* [THE TASK]: Look for "will" in each line of the records, and copy the lines that have it.

DATA SECTION Block Start

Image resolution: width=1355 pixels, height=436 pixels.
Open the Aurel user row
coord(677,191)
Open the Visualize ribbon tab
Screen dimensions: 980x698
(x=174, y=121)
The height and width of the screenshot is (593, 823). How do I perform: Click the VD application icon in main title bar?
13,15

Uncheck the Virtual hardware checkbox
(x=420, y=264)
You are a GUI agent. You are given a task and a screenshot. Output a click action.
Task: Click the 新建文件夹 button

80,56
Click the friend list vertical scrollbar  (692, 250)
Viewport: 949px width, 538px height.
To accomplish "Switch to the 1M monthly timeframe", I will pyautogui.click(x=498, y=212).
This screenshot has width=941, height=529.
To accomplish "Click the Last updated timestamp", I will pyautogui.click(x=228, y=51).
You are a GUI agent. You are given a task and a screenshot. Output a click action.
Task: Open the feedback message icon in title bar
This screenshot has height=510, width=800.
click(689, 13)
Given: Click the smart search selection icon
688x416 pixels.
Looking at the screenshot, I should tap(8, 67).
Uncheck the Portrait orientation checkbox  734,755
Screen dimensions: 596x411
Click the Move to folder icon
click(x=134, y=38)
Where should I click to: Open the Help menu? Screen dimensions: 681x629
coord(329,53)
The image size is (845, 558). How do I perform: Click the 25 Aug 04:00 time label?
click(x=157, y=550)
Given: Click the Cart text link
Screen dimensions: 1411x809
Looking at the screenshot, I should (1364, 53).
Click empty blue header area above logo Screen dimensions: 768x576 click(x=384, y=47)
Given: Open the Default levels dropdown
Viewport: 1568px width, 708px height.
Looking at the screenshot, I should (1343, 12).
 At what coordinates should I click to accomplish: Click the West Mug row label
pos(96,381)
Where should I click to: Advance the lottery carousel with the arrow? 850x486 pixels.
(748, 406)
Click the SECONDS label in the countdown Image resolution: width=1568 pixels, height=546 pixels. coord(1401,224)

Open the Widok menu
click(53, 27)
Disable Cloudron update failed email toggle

DATA SECTION Block End

* [PROBLEM SOLUTION]:
To accomplish "Switch to the 1M monthly timeframe", I will pyautogui.click(x=498, y=212).
To accomplish "Click the Last updated timestamp", I will pyautogui.click(x=228, y=51).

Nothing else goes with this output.